Ever had builders working next door? Or a neighbour leaf blowing while you’re trying to make a phone call? Unwanted background noise isn’t just stressful, it also has tangible health impacts – for both humans and our marine cousins.
Sound travels faster and farther in water than in air. For marine creatures who rely heavily on sound, crowded ocean soundscapes could be more harmful than previously thought.
Marine animals use sound to navigate, communicate, find food and mates, spot predators, and socialize. But since the Industrial Revolution, humans have made the planet, and the oceans in particular, exponentially noisier.
From shipping and fishing, to mining and sonar, underwater anthropogenic noise is becoming louder and more prevalent. While parts of the ocean’s chorus are being drowned out, others are being permanently muted through hunting and habitat loss.
Given the speed of ocean soundscape changes, researchers want to know more about the impacts of anthropogenic noise on marine life so they can formulate possible mitigation strategies.

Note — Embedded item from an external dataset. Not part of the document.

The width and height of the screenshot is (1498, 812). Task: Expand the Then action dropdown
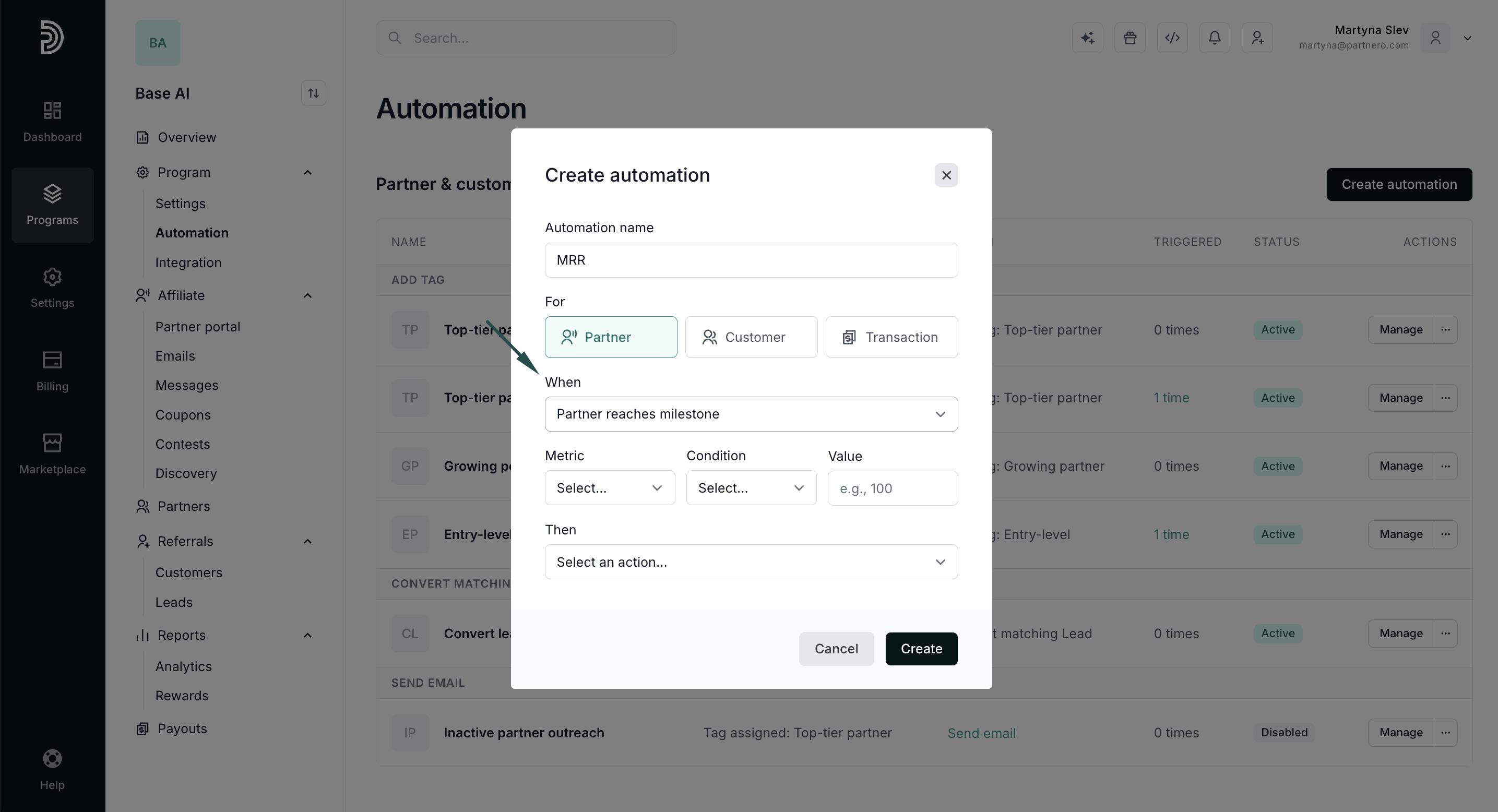(x=751, y=562)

The international team, including University of Victoria biologist Francis Juanes, reviewed over 10,000 papers from the past 40 years. They found overwhelming evidence that anthropogenic noise is negatively impacting marine animals.

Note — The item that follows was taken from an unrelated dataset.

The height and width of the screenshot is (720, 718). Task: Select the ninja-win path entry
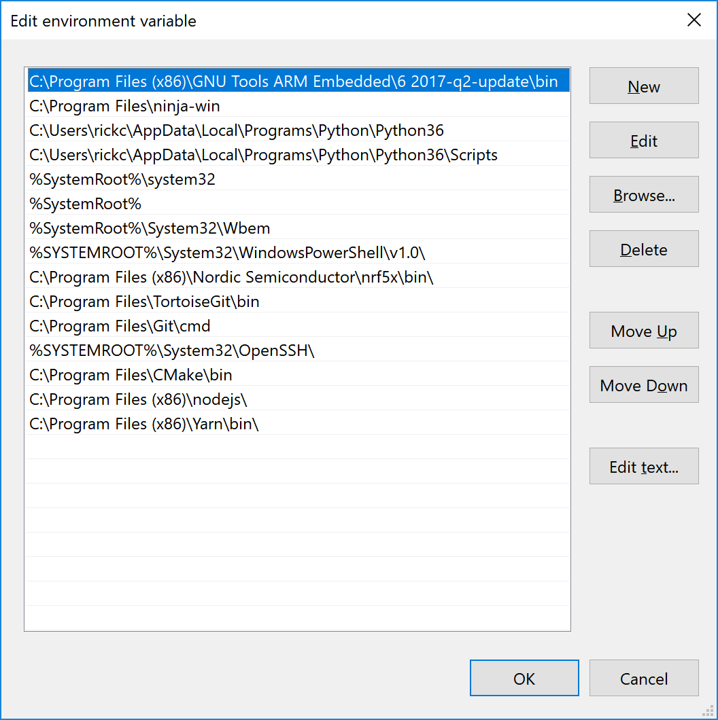298,106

“We were surprised by how pervasive the effects of anthropogenic noise were geographically and taxonomically affecting all oceans — from the deep-sea to the Arctic, and most animals from invertebrates to marine mammals,” says Juanes.

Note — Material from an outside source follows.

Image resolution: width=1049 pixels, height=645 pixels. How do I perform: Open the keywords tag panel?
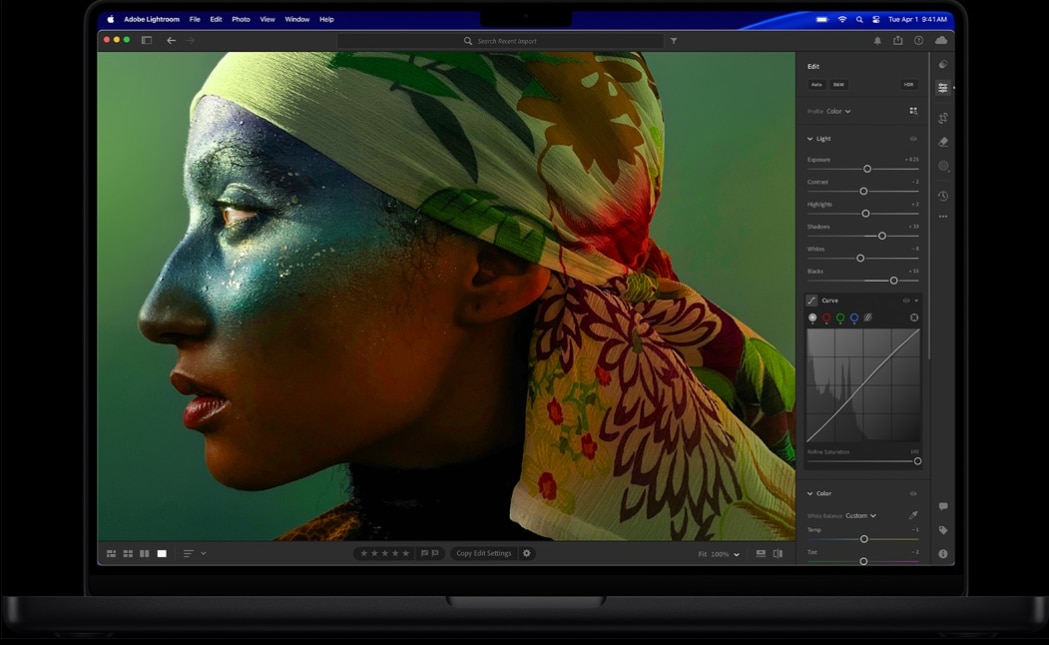(x=943, y=530)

The data provides ample evidence that noise pollution compromises hearing ability (90.6% of studies report significant impacts), induces physiological changes and stress responses (91.2%), and elicits evasive actions and displaces marine animals (83.9%).
“Anthropogenic noise is an invisible global stressor of marine life that should be considered together with climate change, chemical pollution, overfishing and habitat loss in terms of its global reach and effects,” lead author Carlos M.Duarte, a researcher at King Abdullah University of Science and Technology, told AAAS news.
But there is good news. Unlike other forms of human pollution — like chemical pollutants and greenhouse gases — reducing human-made ocean noise can have almost immediate positive effects.
The study points to evidence from COVID-19, as marine mammals and sharks return to areas quietened by travel restrictions.
Juanes and the research team cite numerous noise mitigation solutions that could keep our oceans quieter long term. From design improvements, to regulating shipping routes and implementing acoustic barriers like bubble curtains, the team hopes that their paper will convince policymakers that underwater noise is an important stressor that needs to be incorporated into future ocean planning.